This edition of “Ask the Author” features a discussion with Michael Fletcher and Kevin Merida of the Washington Post; their new book is Supreme Discomfort: The Divided Soul of Clarence Thomas. Part 1 of the discussion can be found here.

For more on the book, see the official website here. You can also read the author’s original Washington Post Magazine profile of Justice Thomas here.

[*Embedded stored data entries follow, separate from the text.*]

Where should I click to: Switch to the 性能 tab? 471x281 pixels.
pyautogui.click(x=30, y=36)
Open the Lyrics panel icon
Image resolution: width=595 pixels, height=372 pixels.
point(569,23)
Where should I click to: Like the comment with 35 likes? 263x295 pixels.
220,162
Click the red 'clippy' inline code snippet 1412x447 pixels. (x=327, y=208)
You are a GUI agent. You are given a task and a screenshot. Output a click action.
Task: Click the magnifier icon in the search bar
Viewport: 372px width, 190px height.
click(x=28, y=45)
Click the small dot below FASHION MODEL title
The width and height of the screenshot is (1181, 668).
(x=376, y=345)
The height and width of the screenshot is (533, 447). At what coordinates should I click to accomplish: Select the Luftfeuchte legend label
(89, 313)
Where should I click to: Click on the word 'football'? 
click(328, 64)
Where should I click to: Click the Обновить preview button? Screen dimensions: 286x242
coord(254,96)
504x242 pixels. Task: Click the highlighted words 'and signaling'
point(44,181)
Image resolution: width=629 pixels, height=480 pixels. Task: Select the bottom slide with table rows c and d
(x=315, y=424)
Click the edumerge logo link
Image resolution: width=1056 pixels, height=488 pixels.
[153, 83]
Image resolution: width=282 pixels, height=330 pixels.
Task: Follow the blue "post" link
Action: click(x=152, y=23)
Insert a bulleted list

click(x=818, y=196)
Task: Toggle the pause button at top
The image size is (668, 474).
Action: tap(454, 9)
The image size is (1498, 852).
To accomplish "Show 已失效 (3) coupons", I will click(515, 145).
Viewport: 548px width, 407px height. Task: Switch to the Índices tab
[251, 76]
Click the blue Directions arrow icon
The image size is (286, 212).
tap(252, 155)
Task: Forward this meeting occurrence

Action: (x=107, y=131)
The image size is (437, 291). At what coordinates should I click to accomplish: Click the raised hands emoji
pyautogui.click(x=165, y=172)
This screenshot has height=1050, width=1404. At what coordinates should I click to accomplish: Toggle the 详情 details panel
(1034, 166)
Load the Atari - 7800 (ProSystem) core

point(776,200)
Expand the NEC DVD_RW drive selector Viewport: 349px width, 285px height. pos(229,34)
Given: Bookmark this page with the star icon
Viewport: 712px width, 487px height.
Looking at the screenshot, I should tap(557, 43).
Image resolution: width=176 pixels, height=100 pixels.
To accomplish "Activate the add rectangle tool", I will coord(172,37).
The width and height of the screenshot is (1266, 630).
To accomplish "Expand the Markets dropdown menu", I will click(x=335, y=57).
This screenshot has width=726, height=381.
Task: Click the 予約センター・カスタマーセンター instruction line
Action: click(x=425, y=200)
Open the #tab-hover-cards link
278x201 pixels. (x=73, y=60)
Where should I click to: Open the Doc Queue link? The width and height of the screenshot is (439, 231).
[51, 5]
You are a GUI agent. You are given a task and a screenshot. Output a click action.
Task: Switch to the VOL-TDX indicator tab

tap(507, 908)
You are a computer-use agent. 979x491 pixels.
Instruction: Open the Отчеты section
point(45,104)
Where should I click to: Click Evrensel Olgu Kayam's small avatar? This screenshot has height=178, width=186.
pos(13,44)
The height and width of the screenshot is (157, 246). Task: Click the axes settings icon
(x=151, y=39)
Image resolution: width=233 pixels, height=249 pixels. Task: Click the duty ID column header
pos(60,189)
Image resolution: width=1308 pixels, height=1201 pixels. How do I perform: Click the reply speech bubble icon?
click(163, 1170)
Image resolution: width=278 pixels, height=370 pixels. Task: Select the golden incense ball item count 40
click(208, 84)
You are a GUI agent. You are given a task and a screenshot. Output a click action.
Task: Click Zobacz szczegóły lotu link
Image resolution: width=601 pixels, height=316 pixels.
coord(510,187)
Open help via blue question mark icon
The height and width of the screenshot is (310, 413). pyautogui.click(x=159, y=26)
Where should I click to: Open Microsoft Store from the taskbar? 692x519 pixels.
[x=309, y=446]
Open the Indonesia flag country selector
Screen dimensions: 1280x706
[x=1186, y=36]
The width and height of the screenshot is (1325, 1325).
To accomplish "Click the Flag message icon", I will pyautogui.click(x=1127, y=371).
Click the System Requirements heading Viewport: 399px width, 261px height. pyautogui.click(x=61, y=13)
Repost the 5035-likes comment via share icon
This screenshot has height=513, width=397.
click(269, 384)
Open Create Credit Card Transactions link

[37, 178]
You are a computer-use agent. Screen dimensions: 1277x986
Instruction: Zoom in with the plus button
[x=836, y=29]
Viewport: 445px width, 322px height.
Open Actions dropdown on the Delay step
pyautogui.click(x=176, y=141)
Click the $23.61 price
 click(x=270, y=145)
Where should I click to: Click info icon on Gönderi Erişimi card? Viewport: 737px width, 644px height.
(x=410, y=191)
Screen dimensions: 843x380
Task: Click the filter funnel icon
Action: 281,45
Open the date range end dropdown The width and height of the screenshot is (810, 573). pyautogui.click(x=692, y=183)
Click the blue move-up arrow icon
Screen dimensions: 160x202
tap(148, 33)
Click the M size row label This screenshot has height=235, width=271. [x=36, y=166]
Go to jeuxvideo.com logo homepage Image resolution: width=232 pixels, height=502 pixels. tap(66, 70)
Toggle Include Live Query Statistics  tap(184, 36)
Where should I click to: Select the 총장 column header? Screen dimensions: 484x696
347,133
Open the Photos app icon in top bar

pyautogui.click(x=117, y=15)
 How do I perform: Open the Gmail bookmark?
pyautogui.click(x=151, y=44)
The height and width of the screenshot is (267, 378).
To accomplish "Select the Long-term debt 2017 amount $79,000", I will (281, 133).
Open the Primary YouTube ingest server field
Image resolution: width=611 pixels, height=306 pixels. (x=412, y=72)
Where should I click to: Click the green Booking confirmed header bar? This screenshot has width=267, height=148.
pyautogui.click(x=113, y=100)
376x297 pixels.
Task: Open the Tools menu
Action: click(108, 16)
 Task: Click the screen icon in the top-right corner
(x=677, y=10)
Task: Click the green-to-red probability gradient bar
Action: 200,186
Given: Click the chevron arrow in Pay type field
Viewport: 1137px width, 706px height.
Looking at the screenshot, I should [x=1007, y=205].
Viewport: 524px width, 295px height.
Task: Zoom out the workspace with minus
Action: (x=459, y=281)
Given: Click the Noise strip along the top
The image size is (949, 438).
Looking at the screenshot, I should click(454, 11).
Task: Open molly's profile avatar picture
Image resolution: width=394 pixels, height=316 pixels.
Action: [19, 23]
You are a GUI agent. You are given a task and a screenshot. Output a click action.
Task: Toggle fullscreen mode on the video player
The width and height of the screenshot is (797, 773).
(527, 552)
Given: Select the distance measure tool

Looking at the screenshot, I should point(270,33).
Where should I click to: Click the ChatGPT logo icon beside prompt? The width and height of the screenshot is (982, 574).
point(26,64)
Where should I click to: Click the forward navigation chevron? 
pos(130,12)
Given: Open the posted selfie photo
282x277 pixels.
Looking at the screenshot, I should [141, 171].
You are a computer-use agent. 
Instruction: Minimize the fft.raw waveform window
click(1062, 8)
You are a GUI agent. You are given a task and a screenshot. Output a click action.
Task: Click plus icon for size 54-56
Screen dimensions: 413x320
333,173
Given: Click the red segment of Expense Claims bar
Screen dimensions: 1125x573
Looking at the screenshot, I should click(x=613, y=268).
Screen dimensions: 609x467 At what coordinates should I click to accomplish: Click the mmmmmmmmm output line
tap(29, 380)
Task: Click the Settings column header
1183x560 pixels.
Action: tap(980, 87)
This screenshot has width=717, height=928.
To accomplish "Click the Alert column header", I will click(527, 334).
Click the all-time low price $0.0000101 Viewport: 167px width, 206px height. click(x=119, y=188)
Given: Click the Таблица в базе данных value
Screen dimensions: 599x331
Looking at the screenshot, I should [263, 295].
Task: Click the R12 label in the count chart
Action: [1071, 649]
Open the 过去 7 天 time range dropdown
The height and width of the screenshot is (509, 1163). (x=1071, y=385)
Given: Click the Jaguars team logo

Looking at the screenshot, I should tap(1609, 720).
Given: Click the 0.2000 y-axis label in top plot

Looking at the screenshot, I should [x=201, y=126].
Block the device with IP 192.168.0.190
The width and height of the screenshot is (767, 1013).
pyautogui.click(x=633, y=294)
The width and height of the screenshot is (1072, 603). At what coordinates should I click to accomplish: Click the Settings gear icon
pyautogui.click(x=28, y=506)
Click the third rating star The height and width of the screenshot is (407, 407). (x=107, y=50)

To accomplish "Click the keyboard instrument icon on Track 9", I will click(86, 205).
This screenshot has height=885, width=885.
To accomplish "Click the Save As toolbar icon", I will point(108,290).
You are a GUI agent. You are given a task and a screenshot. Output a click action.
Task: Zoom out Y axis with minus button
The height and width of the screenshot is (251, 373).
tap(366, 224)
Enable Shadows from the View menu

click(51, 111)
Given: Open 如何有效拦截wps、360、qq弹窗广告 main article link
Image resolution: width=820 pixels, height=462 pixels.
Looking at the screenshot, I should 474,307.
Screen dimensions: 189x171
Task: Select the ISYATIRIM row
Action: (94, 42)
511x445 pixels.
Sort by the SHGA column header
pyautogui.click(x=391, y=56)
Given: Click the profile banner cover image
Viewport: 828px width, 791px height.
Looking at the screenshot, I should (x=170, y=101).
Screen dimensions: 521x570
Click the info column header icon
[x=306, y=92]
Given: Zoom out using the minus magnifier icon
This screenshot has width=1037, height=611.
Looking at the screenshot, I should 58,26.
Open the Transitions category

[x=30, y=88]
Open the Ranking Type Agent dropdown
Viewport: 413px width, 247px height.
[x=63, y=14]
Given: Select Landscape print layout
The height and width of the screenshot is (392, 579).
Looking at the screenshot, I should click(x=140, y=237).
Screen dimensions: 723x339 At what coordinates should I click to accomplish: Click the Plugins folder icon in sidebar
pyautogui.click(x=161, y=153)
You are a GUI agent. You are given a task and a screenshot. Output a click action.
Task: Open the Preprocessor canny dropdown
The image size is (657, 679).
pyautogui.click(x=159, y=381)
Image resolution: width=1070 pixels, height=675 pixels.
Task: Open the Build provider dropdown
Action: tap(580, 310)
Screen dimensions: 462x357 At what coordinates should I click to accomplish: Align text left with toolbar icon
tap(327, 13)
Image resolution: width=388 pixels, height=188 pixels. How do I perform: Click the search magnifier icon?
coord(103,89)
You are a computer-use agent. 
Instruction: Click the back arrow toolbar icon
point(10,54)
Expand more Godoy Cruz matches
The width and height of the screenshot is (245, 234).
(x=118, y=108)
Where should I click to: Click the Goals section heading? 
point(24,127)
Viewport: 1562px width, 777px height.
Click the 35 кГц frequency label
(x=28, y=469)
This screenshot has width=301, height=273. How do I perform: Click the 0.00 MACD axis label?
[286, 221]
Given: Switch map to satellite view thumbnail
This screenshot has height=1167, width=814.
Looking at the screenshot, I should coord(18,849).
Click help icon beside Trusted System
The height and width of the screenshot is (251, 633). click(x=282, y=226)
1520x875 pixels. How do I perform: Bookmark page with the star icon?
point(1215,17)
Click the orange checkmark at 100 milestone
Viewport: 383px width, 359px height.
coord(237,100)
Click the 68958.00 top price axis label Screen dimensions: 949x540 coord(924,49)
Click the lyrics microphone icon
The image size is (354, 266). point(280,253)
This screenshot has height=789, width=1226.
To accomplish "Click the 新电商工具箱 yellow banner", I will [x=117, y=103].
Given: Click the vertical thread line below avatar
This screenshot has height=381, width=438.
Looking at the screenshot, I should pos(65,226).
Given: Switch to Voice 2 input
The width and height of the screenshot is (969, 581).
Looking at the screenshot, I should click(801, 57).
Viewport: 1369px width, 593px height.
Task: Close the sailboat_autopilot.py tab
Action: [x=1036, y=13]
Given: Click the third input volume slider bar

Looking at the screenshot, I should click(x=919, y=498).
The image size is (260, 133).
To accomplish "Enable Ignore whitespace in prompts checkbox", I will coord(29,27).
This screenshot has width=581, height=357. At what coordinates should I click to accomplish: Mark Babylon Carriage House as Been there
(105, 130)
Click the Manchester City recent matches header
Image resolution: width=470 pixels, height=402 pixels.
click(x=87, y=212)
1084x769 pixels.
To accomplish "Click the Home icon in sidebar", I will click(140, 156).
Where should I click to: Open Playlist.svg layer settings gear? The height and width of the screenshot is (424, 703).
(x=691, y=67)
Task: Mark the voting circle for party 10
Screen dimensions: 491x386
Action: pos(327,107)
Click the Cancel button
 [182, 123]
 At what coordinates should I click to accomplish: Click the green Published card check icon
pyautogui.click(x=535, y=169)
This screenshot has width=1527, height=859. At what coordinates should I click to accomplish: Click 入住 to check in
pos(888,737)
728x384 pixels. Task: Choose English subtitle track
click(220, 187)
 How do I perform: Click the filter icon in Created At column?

In the book, you reveal a lot about the Justice’s relationship with his family, many of whom clearly do not share his views or approve of many of his choices. You say at one point of his sister Emma that “there is little, except bloodline, that bonds them,” and you even note that Justice Thomas has said that his sister “ruined her life.” Can you discuss a bit about this has shaped him both personally and on the bench? How can he maintain such a strained relationship with certain members of his family, yet at the same time be willing to raise his nephew’s son as his own (Thomas’s nephew, Mark Martin, is serving a thirty-year jail sentence)?

Justice Thomas believes that people have the power to overcome their circumstances–however tough they may be. He seems to view his sister, now a cook at a boy’s home near Pin Point, as someone who has not taken full advantage of whatever meager opportunity she has had in her life. That fits into his larger frame and is something that would be echoed by one of his mentors, Thomas Sowell, the conservative economist. At the same time, Thomas recognizes the role his grandfather played in his life. His grandfather raised him, sent him to Catholic schools and essentially put Thomas on the path to success. Thomas would like to do the same for his great nephew and he is active in scholarship programs and often tries to mentor young people. Thomas’s jurisprudence shows a similar strain, showing little patience for victims and prodding people to look inward to overcome their problems.


Many discussions of Justice Thomas’s jurisprudence begin with his stance against affirmative action. Can you talk about what the key steps in his life were that shaped his views on the issue? How has occupying the seat once held by Thurgood Marshall – whom you note was nicknamed “Mr. Civil Rights” – affected the public’s view of him and his jurisprudence?

It seems that Justice Thomas’s opposition to affirmative action is rooted in his experience at Yale Law School. There he discovered that most of his black colleagues were from middle- and upper-middle class backgrounds. And, frankly, he questioned why they should benefit from affirmative action. Meanwhile, he felt that many white students questioned his presence at Yale and he saw affirmative action was part of the reason they did. Thomas thinks affirmative action makes it easy for people to diminish black achievement. Later, Thomas had a hard time reconciling affirmative action with his reading of the Constitution, which he feels prohibits any sorting by race. Of course, much of that is in direct opposition to the views of the late Justice Thurgood Marshall who viewed affirmative action as a meager tool to compensate for centuries of state-sanctioned discrimination. “Without race conscious policies, what would the nation’s police departments, fire departments, corporate offices, elite universities and even Congress look like?” Marshall might ask. Thomas, the nation’s second black justice, is always going to be compared to Marshall, who was the nation’s first black justice. Moreover, as race seems to have been a factor in nearly every step of Thomas’s rapid rise all the way to the Supreme Court, many critics view Thomas’s opposition to affirmative action as being in conflict with his own biography.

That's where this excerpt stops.